I do understand that Cl2 photodissociates under UV, which could solve our no-ozone problem, but would also introduce monatomic chlorine into the atmosphere.

monatomic chlorine is fiction. you will never get free Cl1 gas in an atmosphere, it will usually form into Cl2 molecules or chain itself onto another molecule, forming something like phosgene, or something like chloric acid (in this case, it would be an upper-atmospheric phenomenon, so there is little problem with it harming life, assuming that this life has evolved to live under acidic conditions like some organisms on earth have).

By the way, are there any atmospheric components that could stabilize the decomposition of N2O (so that a lightning bolt just produces a local cloud of N2 + O2, rather than producing a planet-wide fireball)?
not if you want to have life there.

Would it have any advantages over CO2 as a carbon sink?
It just provides a convenient way to deal with all of this carbon and chlorine. It also provides a sufficiently heavy chemical. Officially, you could probably use chlorine as your oxidizer and not bother with the N2O, but that would wreck our conventional notions of metabolism, and defeat the purpose of doing it like this. chlorine is also used for more complex biological functions.
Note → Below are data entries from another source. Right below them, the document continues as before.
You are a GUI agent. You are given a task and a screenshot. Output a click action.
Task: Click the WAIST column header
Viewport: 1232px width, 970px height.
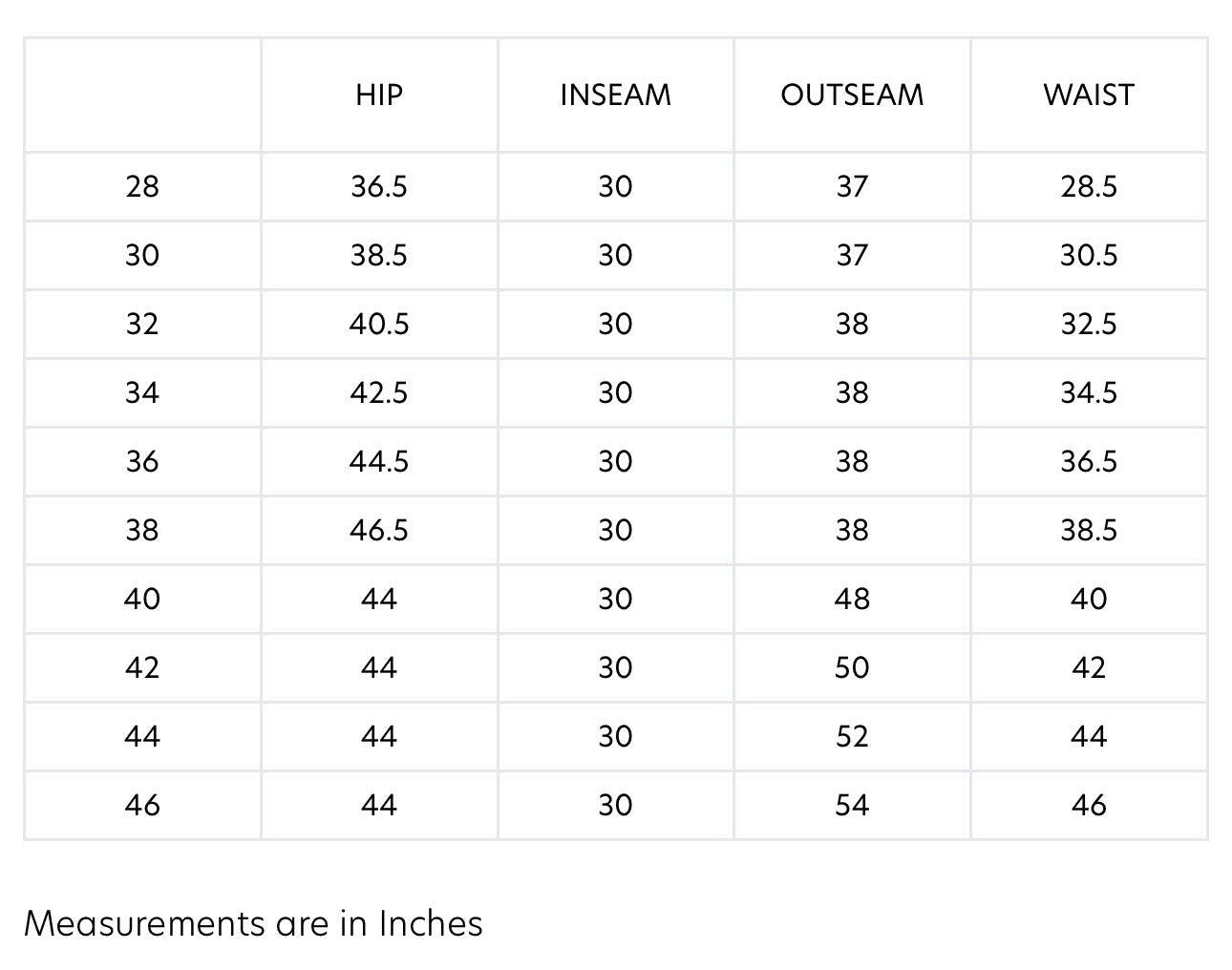[1089, 95]
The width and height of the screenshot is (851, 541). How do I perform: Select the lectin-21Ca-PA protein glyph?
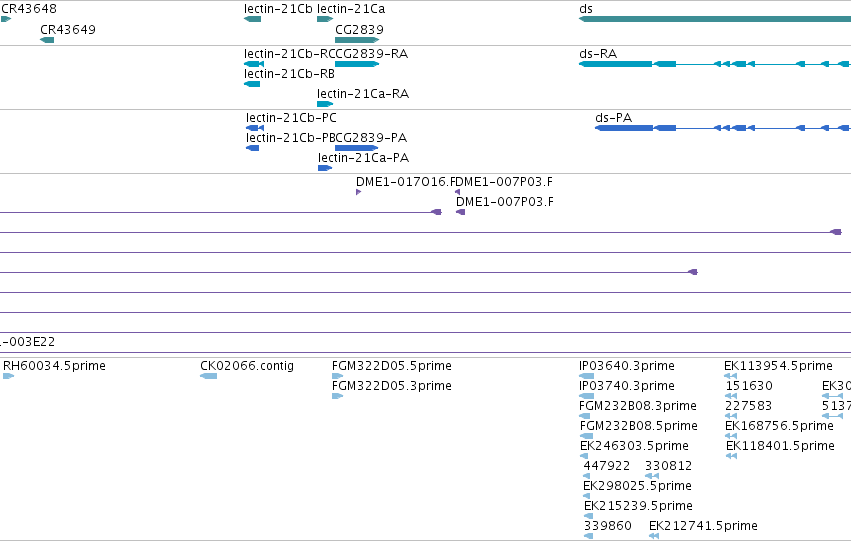coord(325,168)
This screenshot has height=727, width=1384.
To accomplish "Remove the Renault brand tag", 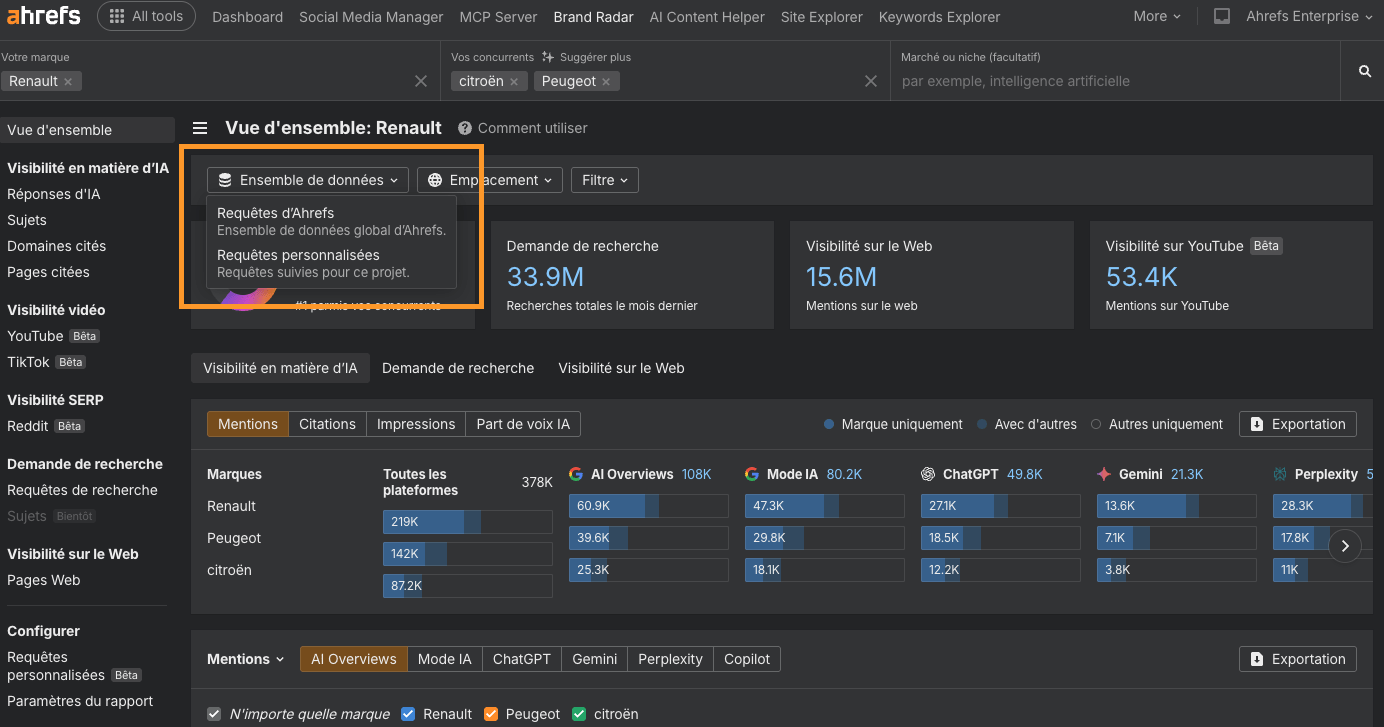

Here's an idea: use the dinitrogen trioxide, dinitrogen tetraoxide and dinitrogen pentoxide molecules as a way of storing the oxygen for a more classical metabolism. I think the N2O4 <-> N2O5 chain is practical, but N2O3 has too much energy to be used as a carrier. You were in the right ballpark, but I think we may do better by using heavier molecules that work on their own.